(ACTION ITEM):
Scan the entries below and count the lines holding the string "agent". Supply only the number.

== RECORD EXTRACTS ==

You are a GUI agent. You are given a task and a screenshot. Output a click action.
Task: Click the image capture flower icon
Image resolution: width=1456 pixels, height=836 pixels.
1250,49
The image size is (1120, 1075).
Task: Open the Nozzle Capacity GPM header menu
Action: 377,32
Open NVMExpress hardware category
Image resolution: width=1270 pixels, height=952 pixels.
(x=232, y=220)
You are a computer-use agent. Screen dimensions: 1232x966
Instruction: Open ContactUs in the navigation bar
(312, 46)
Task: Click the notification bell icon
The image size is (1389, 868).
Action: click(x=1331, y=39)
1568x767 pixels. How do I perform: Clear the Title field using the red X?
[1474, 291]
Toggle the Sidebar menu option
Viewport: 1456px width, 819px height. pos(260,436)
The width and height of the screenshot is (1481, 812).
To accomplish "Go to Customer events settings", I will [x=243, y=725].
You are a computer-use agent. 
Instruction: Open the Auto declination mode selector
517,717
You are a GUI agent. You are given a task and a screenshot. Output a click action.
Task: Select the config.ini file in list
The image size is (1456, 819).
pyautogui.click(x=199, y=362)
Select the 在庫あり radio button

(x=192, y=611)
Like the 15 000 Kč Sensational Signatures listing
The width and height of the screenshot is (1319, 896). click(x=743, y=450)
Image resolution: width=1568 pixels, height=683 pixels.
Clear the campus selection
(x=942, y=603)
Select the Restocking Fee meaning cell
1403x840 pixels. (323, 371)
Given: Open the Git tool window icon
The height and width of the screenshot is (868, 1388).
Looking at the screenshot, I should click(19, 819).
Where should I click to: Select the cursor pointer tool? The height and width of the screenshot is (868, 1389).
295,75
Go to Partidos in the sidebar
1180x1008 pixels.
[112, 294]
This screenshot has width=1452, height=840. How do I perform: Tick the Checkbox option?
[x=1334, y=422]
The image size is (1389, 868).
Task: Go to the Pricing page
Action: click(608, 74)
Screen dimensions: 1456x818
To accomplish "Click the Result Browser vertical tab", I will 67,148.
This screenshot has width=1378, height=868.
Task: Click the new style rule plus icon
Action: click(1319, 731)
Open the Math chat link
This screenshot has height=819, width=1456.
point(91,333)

===

(WRITTEN SOLUTION):
4